## Selected passage:
++++++
# Choctawhatchee River



## skiff89_jr (Apr 1, 2011)

Went to the choctawhatchee saturday morning to flathead fish. Bait was really easy to catch so we got to our holes pretty early. Gar were everywhere. Anywhere you looked you could see a ton of them hitting topwater. First hole all we got was a gar. Kept moving down river with no flathead bites, only gar. We finished out the morning with a small small flathead. He couldn't even get the bream down his mouth and the bream was small. We only got the one all morning, but they have got to be spawning. Water temp was 74.5. My buddy ran lines friday night and he only got one small one on a bush hook. I think I'm gonna give it another week or two before i go back. Maybe they will be done spawning. The river was really low. We were sliding over logs all morning. Maybe all this rain in the forecast will bring the river up.


----------



## CatCrusher (Jan 18, 2009)

They dont bite all the time. Could be the spawning but who knows. Ive caught alot of them through the years when they were spawning. You know how it is just got to keep going.


----------



## CatHunter (Dec 31, 2008)

skiff89_jr said:


> Went to the choctawhatchee saturday morning to flathead fish. Bait was really easy to catch so we got to our holes pretty early. Gar were everywhere. Anywhere you looked you could see a ton of them hitting topwater. First hole all we got was a gar. Kept moving down river with no flathead bites, only gar. We finished out the morning with a small small flathead. He couldn't even get the bream down his mouth and the bream was small. We only got the one all morning, but they have got to be spawning. Water temp was 74.5. My buddy ran lines friday night and he only got one small one on a bush hook. I think I'm gonna give it another week or two before i go back. Maybe they will be done spawning. The river was really low. We were sliding over logs all morning. Maybe all this rain in the forecast will bring the river up.


In most places of the US the Flatheads spawn from 68-72 our flatheads seem to spawn from 74-78 and will almost completely shut down once that happens, I noticed on the Apalachicola the other day the Flatheads was still in pre-spawn with scars all over their heads. 

In-pre spawn they will feed veraciously for a few weeks then go into nesting and will just shut off until they are done guarding the nest. These fish are very tricky at times but I think our best bet is to wait for the spawn to be over with and hit the river at 79-80 degrees"surface temp" 

Last year we did a tournament on the Apalachicola in May when the water temp was 76 and only caught 3 flatheads, That is terrible for the Apalachicola. Then on another tournament trip the water temp was up to 83 and we tore them up with several fish going over 20lbs and many hefty fish from 10-15lbs and alot of small flats under 5lbs that we threw back..


----------



## jcoss15 (Oct 11, 2010)

CatHunter said:


> In most places of the US the Flatheads spawn from 68-72 our flatheads seem to spawn from 74-78 and will almost completely shut down once that happens, I noticed on the Apalachicola the other day the Flatheads was still in pre-spawn with scars all over their heads.
> 
> In-pre spawn they will feed veraciously for a few weeks then go into nesting and will just shut off until they are done guarding the nest. These fish are very tricky at times but I think our best bet is to wait for the spawn to be over with and hit the river at 79-80 degrees"surface temp"
++++++
## Given data:
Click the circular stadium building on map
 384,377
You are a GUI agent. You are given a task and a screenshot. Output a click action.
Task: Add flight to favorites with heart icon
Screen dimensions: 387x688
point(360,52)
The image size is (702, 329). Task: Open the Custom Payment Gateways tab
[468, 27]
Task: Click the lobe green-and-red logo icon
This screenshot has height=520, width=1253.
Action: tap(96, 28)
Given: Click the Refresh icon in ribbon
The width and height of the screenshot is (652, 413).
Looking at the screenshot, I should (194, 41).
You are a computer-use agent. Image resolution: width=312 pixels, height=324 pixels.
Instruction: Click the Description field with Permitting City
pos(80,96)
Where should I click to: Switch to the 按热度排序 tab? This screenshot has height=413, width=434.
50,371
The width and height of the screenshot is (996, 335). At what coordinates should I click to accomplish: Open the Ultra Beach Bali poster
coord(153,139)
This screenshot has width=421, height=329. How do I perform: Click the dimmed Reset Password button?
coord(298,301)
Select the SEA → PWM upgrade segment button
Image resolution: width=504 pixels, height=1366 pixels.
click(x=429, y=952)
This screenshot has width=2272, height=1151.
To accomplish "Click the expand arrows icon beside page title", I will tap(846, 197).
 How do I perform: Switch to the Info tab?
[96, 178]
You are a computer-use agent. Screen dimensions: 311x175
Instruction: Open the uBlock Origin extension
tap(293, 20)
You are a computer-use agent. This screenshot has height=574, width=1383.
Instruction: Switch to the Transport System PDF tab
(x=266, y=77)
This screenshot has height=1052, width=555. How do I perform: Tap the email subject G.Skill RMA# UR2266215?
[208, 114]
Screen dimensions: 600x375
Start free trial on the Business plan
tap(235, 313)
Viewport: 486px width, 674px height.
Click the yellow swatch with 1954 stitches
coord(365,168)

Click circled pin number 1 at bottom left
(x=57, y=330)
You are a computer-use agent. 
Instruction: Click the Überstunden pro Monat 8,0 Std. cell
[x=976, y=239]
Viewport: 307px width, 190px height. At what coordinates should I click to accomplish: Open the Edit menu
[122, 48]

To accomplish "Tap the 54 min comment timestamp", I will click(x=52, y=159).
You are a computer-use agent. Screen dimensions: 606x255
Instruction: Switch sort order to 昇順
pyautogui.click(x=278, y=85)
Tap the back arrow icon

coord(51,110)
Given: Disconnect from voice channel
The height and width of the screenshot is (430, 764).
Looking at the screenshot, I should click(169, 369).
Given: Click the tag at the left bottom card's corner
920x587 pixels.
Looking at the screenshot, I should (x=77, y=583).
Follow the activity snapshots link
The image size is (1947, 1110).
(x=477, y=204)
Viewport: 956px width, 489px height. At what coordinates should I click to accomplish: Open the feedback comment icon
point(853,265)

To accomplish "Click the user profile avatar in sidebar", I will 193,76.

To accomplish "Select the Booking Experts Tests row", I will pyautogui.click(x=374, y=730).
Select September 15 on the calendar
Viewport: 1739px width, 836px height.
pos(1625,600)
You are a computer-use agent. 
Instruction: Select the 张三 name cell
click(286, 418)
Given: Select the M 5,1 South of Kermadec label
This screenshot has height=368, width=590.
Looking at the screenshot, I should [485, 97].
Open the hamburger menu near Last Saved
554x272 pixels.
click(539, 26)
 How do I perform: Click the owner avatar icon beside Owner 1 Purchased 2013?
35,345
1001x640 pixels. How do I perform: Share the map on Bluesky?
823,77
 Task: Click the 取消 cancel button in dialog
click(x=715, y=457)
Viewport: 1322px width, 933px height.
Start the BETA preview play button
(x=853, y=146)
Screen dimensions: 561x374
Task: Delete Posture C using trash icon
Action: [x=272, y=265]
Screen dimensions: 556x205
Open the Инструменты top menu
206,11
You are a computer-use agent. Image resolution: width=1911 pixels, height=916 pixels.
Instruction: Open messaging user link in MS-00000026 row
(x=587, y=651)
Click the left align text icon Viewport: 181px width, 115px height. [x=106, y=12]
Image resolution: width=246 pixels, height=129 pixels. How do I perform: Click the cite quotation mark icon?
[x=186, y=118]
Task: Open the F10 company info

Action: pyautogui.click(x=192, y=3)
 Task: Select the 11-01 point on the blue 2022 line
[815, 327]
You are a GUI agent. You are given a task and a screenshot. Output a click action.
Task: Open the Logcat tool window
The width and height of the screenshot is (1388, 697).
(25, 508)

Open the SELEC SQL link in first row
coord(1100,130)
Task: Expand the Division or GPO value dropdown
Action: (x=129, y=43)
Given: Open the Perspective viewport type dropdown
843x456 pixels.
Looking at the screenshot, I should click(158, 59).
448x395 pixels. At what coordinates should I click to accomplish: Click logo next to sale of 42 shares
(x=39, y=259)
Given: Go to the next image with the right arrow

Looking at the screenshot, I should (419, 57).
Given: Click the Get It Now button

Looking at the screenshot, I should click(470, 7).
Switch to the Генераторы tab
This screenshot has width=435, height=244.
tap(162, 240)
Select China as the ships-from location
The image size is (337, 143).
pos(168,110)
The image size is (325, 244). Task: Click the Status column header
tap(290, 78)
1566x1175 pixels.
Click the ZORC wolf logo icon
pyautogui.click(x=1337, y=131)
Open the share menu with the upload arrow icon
++++++
## Your task:
Give the username of every member whose post appears in the Choctawhatchee River thread.

## Solution to the exercise:
skiff89_jr, CatCrusher, CatHunter, jcoss15